Microsoft paints a Java collaboration by its biggest rivals as a cabal aimed at doing it in

Java has been overflowing in courtrooms around the country during the past two days. In California, Sun Microsystems was celebrating the Nov. 17 ruling by a California federal judge that Microsoft did indeed violate a contract with Sun over use of its Java programming language. Meanwhile, across the country in Washington, D.C., Microsoft's lawyers in the antitrust case were trying to paint collaboration between Sun and partners Oracle, IBM, and Netscape on Java as the foundation for a cabal aimed at doing Microsoft in.

Through E-mails and other documents, the software giant's lawyers tried to give the impression that Justice uses different definitions when it comes to pursuing anticompetitive behavior: one for Microsoft and another for the rest of the world. It was a case of Microsoft painting itself as the underdog.

The debate over Java, an Internet programming language developed by Sun, is key to one of Justice's arguments that Microsoft has used its dominant position in the software market to inhibit competition. Java, Justice contends, poses a threat to Microsoft because it is designed to let developers write a program once and run it on any operating system, not just Windows. So, Microsoft set out to rewrite a Windows-only version of Java.

This was what the Sun suit in California was aimed at stopping, and the Nov. 17 preliminary order would force Microsoft to maintain Sun's "write once, run anywhere" design. Justice says the California ruling provided "material help" to its case, because it underscored the government's point that Microsoft has tried to "dilute" or "pollute" Java in an effort to protect its Windows monopoly.

COLLUSION? Meanwhile, Microsoft, in the second day of cross-examination of John Soyring, a Justice witness and IBM's director of network computing software, tried to show that the rest of the industry -- and in particular Microsoft's strongest rivals -- follows many of the same practices that Justice calls anticompetitive when Microsoft is involved.

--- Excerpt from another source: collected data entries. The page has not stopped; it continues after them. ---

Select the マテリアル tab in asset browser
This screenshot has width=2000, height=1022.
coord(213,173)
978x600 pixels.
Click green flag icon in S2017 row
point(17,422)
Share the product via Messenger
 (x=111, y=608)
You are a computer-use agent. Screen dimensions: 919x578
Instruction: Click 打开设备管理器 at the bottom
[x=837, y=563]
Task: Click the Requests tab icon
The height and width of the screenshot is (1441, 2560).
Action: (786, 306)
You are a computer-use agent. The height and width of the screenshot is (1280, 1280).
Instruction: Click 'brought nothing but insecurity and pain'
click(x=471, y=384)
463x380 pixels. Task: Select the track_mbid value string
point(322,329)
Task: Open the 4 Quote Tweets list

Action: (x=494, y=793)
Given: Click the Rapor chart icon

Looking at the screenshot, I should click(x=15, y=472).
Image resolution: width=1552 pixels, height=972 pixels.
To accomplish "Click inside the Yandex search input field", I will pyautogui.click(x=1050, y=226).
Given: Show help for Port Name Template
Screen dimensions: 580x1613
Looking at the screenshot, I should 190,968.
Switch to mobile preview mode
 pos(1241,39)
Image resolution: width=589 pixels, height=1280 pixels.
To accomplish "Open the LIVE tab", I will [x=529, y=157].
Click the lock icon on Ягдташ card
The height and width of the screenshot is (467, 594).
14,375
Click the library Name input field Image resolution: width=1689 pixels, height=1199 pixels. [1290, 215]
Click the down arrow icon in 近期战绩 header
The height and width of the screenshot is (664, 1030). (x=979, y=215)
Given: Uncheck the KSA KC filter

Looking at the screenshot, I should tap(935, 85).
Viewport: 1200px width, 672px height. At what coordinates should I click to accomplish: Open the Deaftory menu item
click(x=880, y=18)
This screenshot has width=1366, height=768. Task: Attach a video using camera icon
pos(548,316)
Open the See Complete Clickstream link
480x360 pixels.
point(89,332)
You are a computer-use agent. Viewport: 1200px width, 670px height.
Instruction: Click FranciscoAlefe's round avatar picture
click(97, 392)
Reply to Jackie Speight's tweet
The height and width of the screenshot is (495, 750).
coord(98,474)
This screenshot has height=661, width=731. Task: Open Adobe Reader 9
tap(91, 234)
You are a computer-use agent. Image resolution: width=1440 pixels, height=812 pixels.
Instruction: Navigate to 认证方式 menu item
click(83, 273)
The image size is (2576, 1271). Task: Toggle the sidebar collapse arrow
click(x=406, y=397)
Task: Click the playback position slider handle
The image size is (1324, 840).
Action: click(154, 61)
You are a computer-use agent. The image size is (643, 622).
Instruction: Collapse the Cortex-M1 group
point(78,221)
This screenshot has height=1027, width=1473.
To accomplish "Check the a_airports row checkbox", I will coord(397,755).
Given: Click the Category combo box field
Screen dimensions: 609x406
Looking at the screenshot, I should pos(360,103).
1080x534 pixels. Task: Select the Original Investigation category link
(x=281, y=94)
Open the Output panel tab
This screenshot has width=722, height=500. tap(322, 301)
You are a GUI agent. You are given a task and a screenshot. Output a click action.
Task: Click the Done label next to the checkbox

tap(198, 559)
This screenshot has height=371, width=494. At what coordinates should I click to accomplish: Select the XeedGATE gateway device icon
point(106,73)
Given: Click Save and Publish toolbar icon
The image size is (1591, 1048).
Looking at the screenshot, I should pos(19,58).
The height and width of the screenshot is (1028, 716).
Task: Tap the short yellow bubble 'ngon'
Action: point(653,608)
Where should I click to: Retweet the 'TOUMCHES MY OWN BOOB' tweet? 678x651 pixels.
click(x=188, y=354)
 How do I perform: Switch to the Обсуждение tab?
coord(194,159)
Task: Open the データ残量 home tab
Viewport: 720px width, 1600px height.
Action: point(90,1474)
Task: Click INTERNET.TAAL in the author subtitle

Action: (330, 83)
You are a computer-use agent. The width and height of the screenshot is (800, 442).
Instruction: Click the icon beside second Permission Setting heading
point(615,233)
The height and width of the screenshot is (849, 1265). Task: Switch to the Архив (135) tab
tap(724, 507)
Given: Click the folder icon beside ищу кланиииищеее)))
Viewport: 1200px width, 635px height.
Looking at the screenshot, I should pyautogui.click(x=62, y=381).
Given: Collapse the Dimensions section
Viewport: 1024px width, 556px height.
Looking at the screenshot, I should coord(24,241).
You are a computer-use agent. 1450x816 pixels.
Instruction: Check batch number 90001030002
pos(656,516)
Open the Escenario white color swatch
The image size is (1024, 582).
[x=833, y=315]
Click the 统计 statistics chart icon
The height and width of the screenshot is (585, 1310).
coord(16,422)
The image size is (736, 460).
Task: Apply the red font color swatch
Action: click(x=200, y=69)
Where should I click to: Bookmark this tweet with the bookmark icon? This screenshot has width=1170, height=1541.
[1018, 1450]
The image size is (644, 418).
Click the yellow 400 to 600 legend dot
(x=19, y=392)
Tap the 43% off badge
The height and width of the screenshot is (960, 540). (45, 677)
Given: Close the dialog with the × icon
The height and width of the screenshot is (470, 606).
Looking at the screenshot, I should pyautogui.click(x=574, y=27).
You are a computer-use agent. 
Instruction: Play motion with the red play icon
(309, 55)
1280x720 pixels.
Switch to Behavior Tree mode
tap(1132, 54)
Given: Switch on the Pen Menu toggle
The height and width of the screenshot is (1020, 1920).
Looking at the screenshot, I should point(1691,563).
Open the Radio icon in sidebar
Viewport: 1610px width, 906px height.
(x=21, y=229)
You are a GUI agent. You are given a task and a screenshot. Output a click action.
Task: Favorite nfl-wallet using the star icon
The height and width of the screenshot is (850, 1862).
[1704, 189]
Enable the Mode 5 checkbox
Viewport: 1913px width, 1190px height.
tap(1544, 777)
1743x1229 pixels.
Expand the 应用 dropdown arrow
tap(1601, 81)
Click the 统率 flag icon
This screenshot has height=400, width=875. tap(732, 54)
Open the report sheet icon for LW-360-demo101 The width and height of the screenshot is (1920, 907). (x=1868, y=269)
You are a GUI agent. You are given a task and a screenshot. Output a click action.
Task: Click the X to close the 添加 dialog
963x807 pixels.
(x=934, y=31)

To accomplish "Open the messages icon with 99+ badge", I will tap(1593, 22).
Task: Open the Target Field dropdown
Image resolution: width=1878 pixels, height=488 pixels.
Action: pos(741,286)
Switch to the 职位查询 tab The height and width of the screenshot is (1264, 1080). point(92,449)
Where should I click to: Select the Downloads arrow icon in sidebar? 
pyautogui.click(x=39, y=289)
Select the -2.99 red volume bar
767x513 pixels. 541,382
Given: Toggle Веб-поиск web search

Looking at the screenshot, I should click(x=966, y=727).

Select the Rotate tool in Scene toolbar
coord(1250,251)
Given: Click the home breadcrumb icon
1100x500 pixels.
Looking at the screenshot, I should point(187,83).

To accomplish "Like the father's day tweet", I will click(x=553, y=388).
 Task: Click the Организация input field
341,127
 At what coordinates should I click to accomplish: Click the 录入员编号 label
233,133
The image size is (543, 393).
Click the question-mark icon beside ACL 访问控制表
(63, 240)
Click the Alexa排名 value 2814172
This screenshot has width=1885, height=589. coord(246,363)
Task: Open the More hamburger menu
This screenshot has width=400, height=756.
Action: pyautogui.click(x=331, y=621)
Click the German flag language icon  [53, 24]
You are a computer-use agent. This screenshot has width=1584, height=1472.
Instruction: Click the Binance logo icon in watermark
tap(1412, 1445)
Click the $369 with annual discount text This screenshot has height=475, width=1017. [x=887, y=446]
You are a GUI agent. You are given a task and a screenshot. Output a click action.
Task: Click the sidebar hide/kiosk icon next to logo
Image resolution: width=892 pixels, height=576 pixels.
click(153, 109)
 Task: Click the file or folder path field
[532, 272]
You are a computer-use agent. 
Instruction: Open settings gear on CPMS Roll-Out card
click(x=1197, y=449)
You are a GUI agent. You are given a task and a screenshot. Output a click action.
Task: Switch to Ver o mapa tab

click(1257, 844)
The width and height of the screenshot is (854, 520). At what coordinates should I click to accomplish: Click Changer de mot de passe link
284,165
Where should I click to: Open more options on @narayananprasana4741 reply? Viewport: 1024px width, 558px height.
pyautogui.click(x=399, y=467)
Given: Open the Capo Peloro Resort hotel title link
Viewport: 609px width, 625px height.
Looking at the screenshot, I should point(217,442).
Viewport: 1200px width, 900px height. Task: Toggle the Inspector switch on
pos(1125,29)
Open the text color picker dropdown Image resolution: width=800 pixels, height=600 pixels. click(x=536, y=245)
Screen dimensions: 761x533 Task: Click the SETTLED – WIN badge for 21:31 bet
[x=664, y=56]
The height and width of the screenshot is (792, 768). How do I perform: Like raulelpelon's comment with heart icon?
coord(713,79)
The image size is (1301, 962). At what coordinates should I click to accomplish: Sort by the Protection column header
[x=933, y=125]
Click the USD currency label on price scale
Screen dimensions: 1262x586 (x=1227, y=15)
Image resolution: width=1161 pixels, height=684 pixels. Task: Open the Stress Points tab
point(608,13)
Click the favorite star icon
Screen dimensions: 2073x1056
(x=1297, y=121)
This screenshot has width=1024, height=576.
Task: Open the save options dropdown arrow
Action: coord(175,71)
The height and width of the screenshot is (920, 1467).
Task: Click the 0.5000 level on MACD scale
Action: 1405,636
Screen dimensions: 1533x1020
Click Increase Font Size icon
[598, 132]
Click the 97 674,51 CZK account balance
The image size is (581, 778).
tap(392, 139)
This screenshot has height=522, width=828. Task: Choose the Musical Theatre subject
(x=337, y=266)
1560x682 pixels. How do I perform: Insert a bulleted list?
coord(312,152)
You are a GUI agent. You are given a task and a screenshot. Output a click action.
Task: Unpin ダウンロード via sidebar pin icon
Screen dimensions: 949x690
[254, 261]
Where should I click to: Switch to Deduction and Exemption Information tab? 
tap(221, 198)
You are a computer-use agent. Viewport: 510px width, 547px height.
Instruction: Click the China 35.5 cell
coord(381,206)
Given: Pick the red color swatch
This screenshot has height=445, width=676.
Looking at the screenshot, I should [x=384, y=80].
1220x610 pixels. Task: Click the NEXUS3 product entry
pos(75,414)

In particular, Microsoft targeted IBM's work with Sun on Java. At one point, trotting out a sign-up sheet on Ritz Carlton letterhead of a meeting between IBM and Sun officials, Microsoft lawyers asked Soyring whether it wasn't odd for the top execs of two competitors to be meeting together. And among the E-mails presented by Microsoft was one sent in August, 1997, by John Thompson, head of IBM's software division, to Sun CEO Scott McNealy outlining details on how to work together on Java. Netscape CEO Jim Barksdale was copied on the E-mail, and in it Thompson suggested getting Novell and Oracle involved as well.

"Do you think it's appropriate, Mr. Soyring, for six of the largest software companies in the world to agree with each other to collude with one another to compete with Microsoft," asked Steve Holley, Microsoft's outside counsel.

Justice didn't take the implications lying down. In its questioning of Soyring, its lawyer asked why IBM wanted to meet on Java. Soyring explained that the meeting was prompted by concern among IBM customers that Java could be split into many different versions, in part because of moves by Microsoft. This meeting, he said, was an attempt to set a standard.

Also on the Java front, Microsoft tried to show that the tools and software it developed for Java are actually superior and give companies and consumers a greater choice. After all, it pointed out, even IBM's own Lotus unit decided to use Microsoft's Java tools.